Kostenerstattungsverfahren: Dranbleiben lohnt sich

Das Kostenerstattungsverfahren ist zwar schwieriger geworden, bleibt aber weiterhin möglich. Die besten Chancen hat laut der Bundespsychotherapeutenkammer (BPtK), wer wie folgt vorgeht:

  1. Lassen Sie sich in der psychotherapeutischen Sprechstunde bescheinigen, dass eine "Richtlinienpsychotherapie" notwendig und unaufschiebbar ist.

  2. Fragen Sie bei mindestens drei bis fünf zugelassenen psychotherapeutischen Praxen nach einem freien Therapieplatz. Führen Sie dabei Protokoll: Notieren Sie dabei den Namen des*der Therapeut*in, den Tag und die Uhrzeit Ihrer Anfrage, sowie die angegebene Wartezeit.

  3. Achten Sie bei der Suche nach einer (privaten) Praxis darauf, dass diese eines der Richtlinienverfahren anwendet.
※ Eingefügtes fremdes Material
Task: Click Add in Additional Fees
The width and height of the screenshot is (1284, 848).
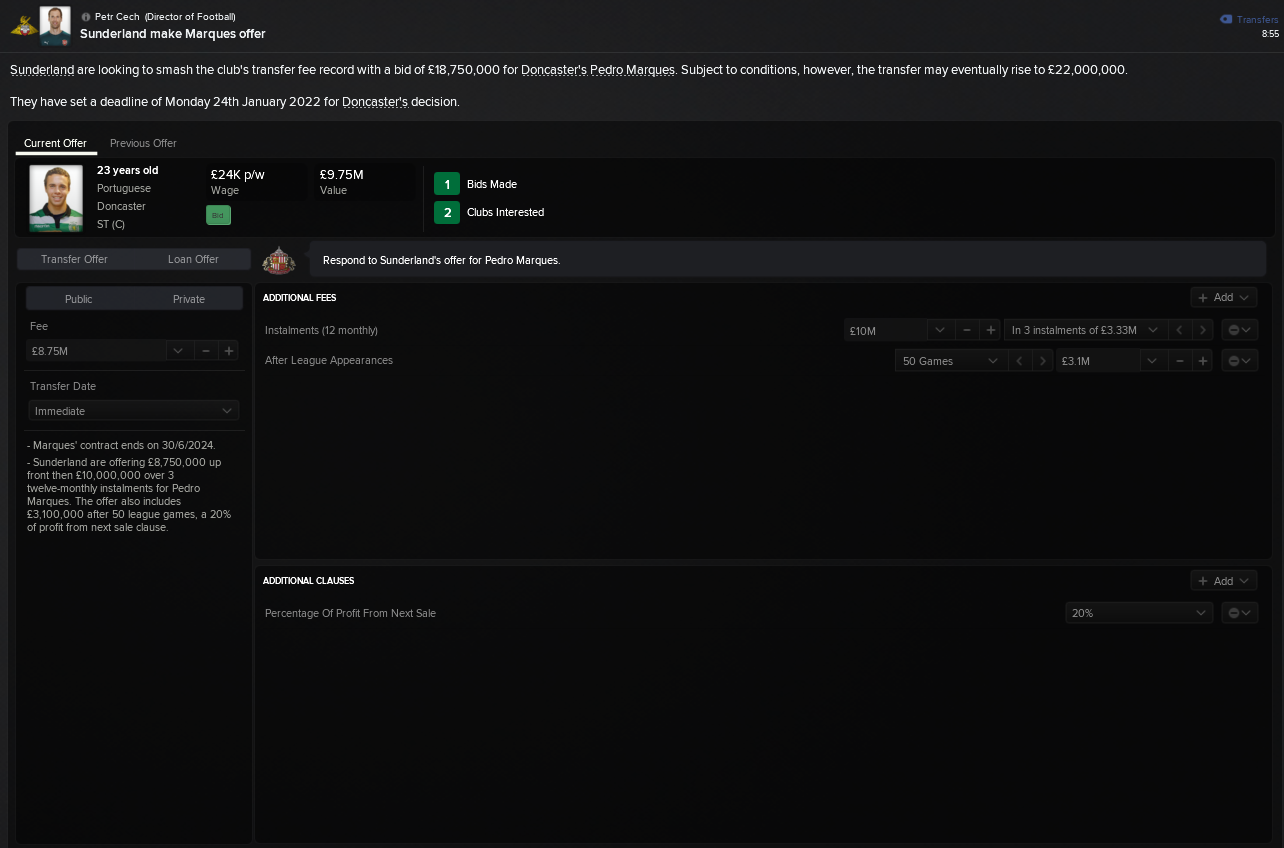Action: (1223, 297)
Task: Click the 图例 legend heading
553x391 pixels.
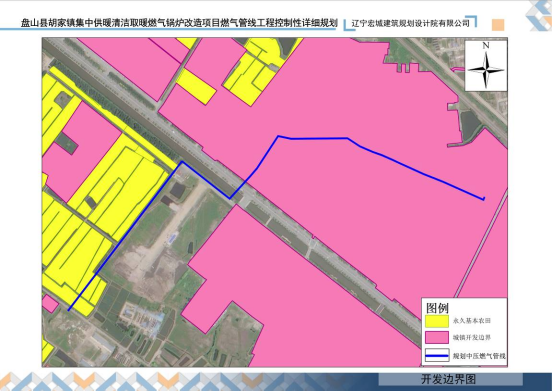Action: [x=437, y=308]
Bitten Sie dort um eine schriftliche Bescheinigung, dass die Behandlung kurzfristig übernommen werden kann.

  4. Stellen Sie bei Ihrer Krankenkasse einen Antrag auf ambulante Psychotherapie und Kostenerstattung nach § 13 Absatz 3 SGB V. Fügen Sie dem Antrag die genannten Dokumente bei.
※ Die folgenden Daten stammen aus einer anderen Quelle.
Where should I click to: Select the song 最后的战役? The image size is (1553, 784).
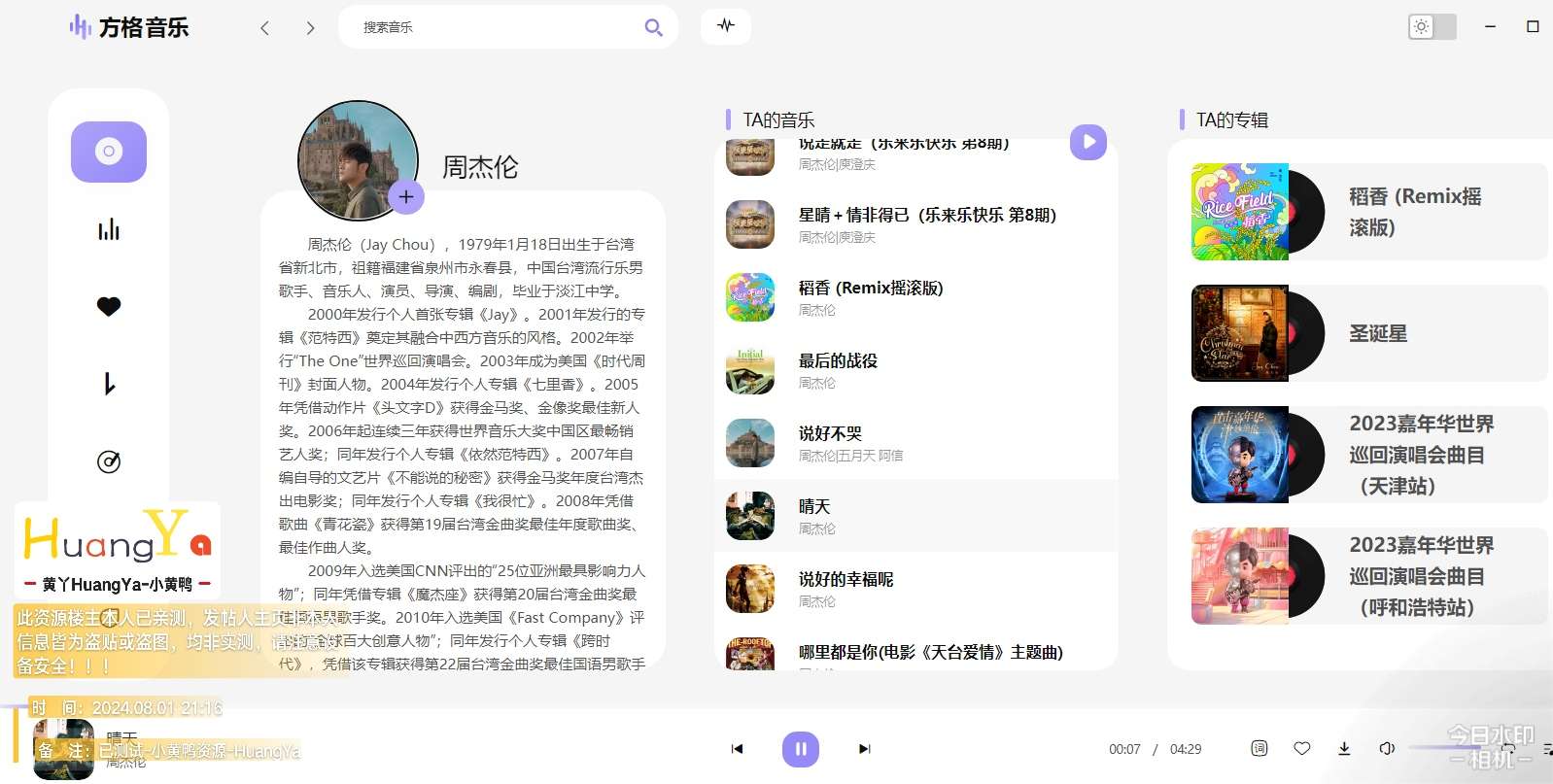click(x=838, y=360)
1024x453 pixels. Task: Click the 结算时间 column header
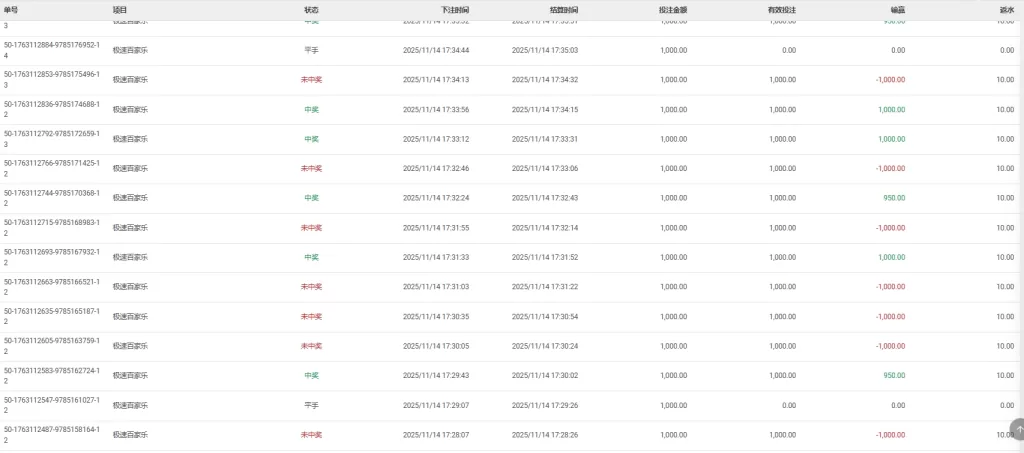point(564,9)
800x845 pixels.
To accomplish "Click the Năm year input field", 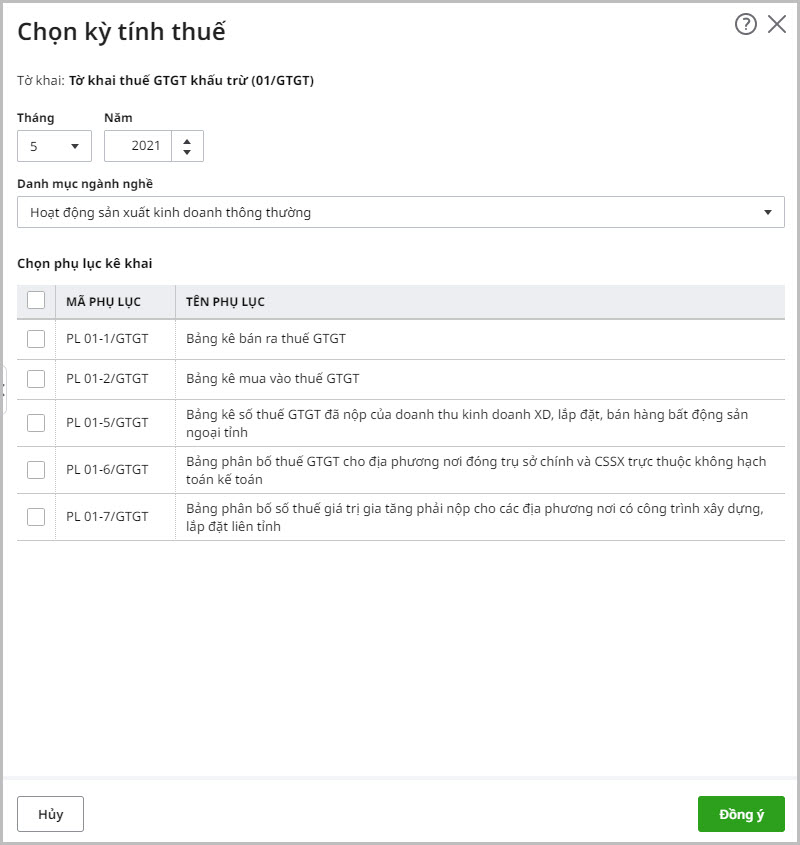I will click(138, 146).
Möglichkeit 3: Beratungsstellen

In vielen Städten und Gemeinden gibt es Beratungsstellen, die bei seelischen Problemen zeitnahe, kostenlose und meist auch anonyme Hilfe anbieten.

Die Mitarbeitenden sind in der Regel Sozialarbeiter*innen, Sozialpädagog*innen und Psycholog*innen, haben aber in der Regel keine psychotherapeutische Ausbildung. Sie können den Betroffenen also keine Therapie anbieten. Dafür können sie ihnen etwa dabei helfen,

  • praktische Lösungen für Probleme zu finden, die ihr Befinden zusätzlich beeinträchtigen,
  • äußere Umstände zu ändern, die ihre Erkrankung ausgelöst haben, begünstigen und/oder verschlimmern,
  • traumatische Erfahrungen zu verarbeiten, die die Erkrankung (mit-)verursacht haben und
  • weiterführende Hilfsangebote zu finden.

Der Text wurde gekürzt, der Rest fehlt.